Outro Futuro Para Construir (Thiago Vinícius Lopes Vasques)

Querida mãezinha Ivonete, extensivo ao papai Luiz, começo esta carta pedindo para que Jesus nos abençoe.

Sou auxiliado por amigos que conheci aqui e que me orientam e que confortam.

A sua presença aqui me tranquiliza e assim me sinto mais firme para escrever.

Recebi mamãe muito auxílio e desde já peço que você pacifique seu coração por mais a sua preocupação de mãe que em suas orações a mim pede a minha paz e serenidade de coração.

Hoje chegou o nosso dia de reencontro com a presença do meu avô Adolfo.

Penso que nosso coração tem que lutar para aceitar.

O trânsito parece ser uma caixa de surpresa, as pessoas entram em seu carro com seus problemas, com suas lutas dentro do coração e saem para seus destinos…

Hoje, mãe, fico pensando o que se passar na cabeça das pessoas que estão no volante…

Alguém está pensando no filho em estado grave, internado no hospital, outro está com a cabeça em sua conta bancária e não sabe como vai pagar as suas dívidas. Enfim, cada um é uma história…

Infelizmente quando o acidente aconteceu as pessoas envolvidas perderam seu equilíbrio com as discussões que ocorreram. Eu não sabia, minha mãe, que as coisas tomariam um rumo de tanta violência.

As pessoas, infelizmente, não compreenderam a situação e aí foi aquele reboliço, vieram até mim e me feriram, com pedras que me atingiram e eu não tive como me defender mamãe…

Eu sei que caí na inconsciência e depois mais nada vi.
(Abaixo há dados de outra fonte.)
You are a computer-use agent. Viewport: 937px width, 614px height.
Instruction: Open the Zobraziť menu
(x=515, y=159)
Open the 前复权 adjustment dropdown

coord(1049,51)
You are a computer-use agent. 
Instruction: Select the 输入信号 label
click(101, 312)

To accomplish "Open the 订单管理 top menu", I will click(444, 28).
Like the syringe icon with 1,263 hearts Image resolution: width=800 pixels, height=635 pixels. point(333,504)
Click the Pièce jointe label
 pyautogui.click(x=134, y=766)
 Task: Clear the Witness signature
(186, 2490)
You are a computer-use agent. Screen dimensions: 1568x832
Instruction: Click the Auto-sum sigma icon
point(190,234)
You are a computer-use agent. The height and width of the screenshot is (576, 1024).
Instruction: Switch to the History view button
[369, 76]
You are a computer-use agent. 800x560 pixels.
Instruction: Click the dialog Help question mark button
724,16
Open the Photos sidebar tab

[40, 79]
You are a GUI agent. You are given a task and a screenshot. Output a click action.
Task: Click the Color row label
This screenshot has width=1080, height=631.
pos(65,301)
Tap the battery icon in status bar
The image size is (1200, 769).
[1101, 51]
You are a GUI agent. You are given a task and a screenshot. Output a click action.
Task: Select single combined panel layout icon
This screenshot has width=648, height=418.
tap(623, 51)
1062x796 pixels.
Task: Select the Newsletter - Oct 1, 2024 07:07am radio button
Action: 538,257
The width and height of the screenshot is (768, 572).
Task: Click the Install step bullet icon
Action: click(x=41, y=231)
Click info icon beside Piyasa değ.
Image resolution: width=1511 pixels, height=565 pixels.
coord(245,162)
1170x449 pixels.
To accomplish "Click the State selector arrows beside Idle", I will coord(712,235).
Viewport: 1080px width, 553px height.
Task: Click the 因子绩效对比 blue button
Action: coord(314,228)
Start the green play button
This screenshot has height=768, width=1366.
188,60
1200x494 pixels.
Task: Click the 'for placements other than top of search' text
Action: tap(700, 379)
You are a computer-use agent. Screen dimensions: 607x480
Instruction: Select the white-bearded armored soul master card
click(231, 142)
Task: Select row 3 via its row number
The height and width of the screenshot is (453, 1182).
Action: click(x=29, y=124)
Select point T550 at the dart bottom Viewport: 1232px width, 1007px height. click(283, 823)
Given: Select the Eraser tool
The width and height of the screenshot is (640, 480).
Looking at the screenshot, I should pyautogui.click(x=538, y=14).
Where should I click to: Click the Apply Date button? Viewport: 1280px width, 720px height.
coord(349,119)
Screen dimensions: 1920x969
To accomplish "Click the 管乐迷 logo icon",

Só escutava gritos e mais gritos que me ofendiam e não sabia que a discussão em trânsito viria a chegar no ponto em que chegou.

Sei que acordei nos braços de meu avô, tempo depois, e aí pude compreender que eu não havia morrido, e fui confortado. E até hoje, mamãe Ivonete, venho aprendendo as coisas dessa nova etapa de minha vida, que digo com todas as letras, não me deixou de vez longe de vocês, porque na medida do possível eu os reencontro visitando lá em casa.

Mãe, eu tenho lutado muito para perdoar e tenho conseguido melhorar muito em meu coração.

Confesso mãe, que no início foi muito, mas muito difícil. Vinha uma revolta, mas contei com gente do bem desse lado que me ajudaram a vencer a mim mesmo.

Ainda não tirei de todo a mágoa, mas a mágoa não me faz sentir qualquer vontade de prejudicar aqueles que não aceitaram a situação, só puderam usar das próprias mãos para no pensar deles se justificarem em seus atos.

Que nossa situação nos auxilie a pensar no bem, caminho que você sempre me ensinou.

Deixo meu abraço às minhas irmãs Tatiane, nossa Tati, e Tuelen, que vivem no meu coração.

Sei que elas são inspiração para você seguir para frente, e conto como as minhas irmãs para que a ampare e proteja.

Mãe, você pode tranquilizar o coração, dormir tranquila, e pense que aquela violência em trânsito já passou. Eu não estou preso à isso, ao que passou, penso, mãe, olhando para a frente.

Aprendi aqui que o que fazemos com as mãos a vida retornará o que fizemos. É uma lei para todos nós.

Não vamos viver no passado, mãe, como se não tivéssemos um outro futuro para construir.

Não estou nas baladas dos erros por aí, sigo aqui na paz e com uma outra vontade de seguir aqui com meu novo plano de amanhã.

Eu sou eternamente grato a você mamãe, e fique sossegada, não estou sofrendo aqui.

Sou seu filho para sempre.

THIAGO VINÍCIUS LOPES VASQUES (01/01/2013, 29 anos)

Mensagem psicografada na Associação Beneficente Espírita Caminheiros do Bem, em Curitiba, no dia 26 de abril de 2014, pelo médium Orlando Noronha Carneiro.